Automating Dify Knowledge Ingestion

In my previous homelab post , we built a self-hosted conversational assistant using Dify, grounding it in Singapore HDB township planning guidelines. While the results were excellent, the setup relied on manually downloading PDFs and uploading them to Dify’s Knowledge Base.

For static data, manual uploads are acceptable. But what happens when HDB publishes a new town guide (e.g., Tengah’s final masterplan), or updates existing guidelines? To avoid manual maintenance and ensure the knowledge base remains current, we need an automated ingestion pipeline.

This guide demonstrates how to bridge the gap by combining n8n (our automation engine—see our n8n deployment guide ) and Dify (our RAG platform). We will build a pipeline that monitors the HDB Town Design Guides website, detects new files, downloads them, and uploads them to Dify’s Dataset API—all running inside our homelab Kubernetes cluster.

The Pipeline Architecture

Instead of maintaining a separate state store (such as PostgreSQL or Redis) to track ingested documents, we can treat Dify itself as the source of truth. TThe workflow queries Dify for the current document inventory, compares it against the live HDB website, and ingests only newly discovered files.

This design keeps the workflow simple and operationally lightweight.
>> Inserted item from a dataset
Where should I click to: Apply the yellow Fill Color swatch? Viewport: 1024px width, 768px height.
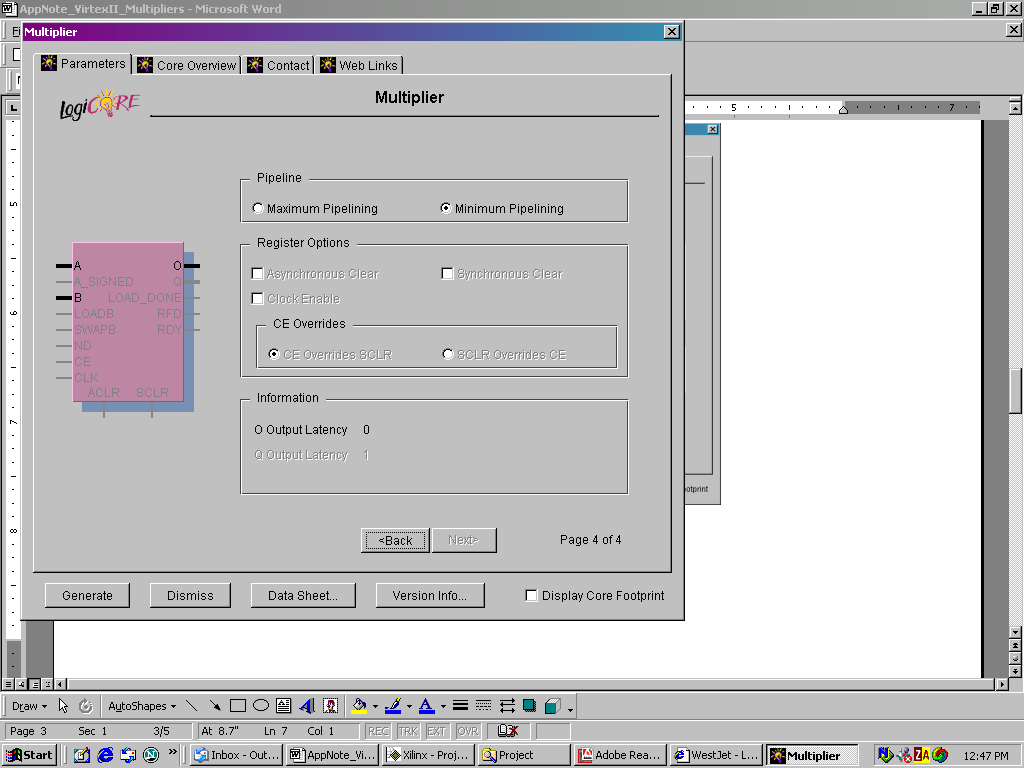pos(360,705)
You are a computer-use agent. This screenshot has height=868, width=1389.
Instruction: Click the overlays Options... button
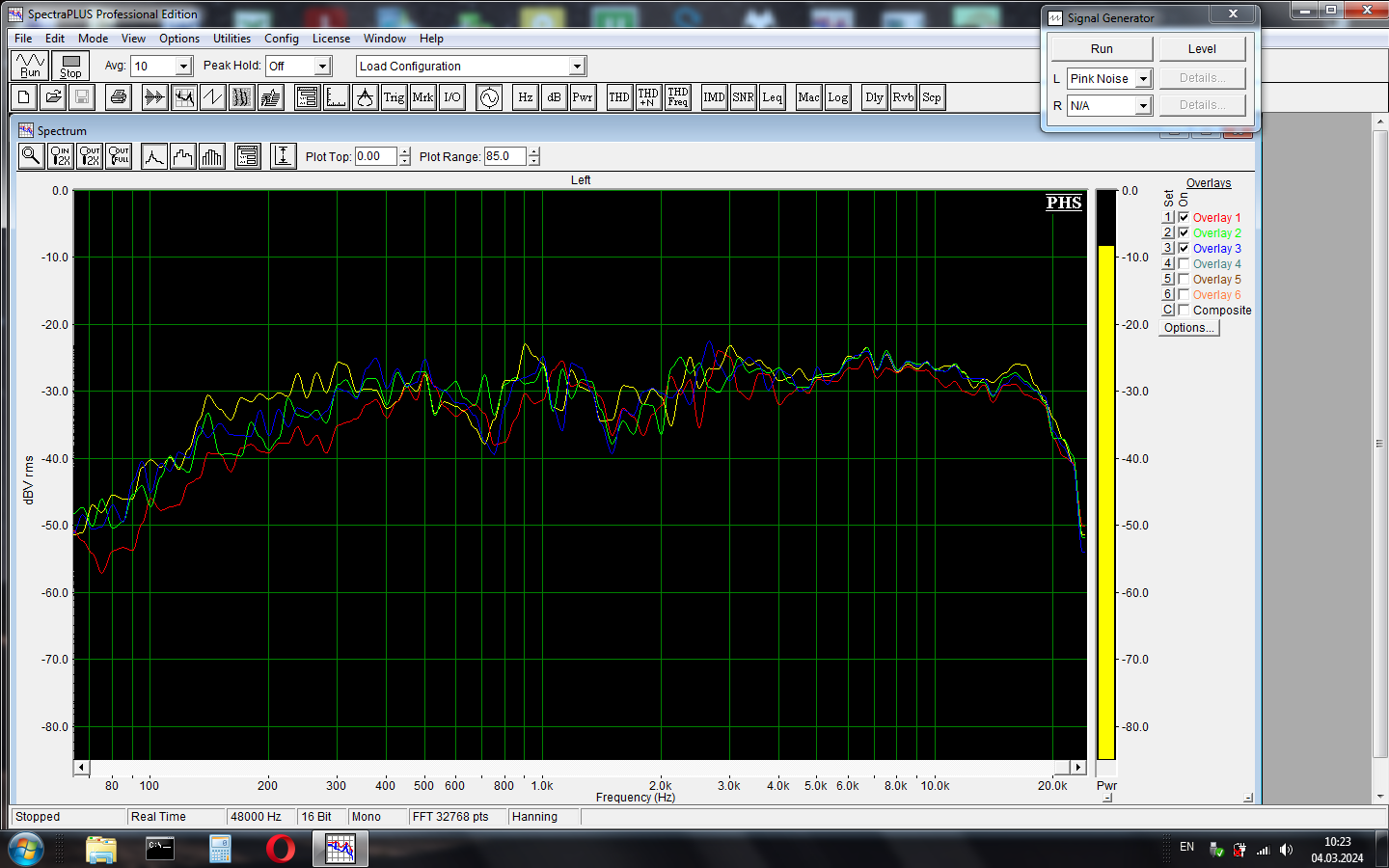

Since Dify already maintains metadata for indexed documents, there is no need to introduce an additional persistence layer solely for tracking ingestion state.

1. Prepare Dify Dataset API Key

Before writing the workflow, we need to authorize n8n to talk to Dify’s Knowledge Base.

Navigate to your Dify console (https://dify.lan) and go to the Knowledge tab.
Select your existing Knowledge Base (e.g., HDB Township Planning).
In the bottom-left corner of the Knowledge Base, click on Service API.
Click Create API Key and copy the token. It will look like dataset-xxxxxxxxxxxx.

Note

Make sure you have Admin or Editor permissions for that specific knowledge base. If you don’t see the “Service API” section, you likely need to ask the workspace owner to grant you access.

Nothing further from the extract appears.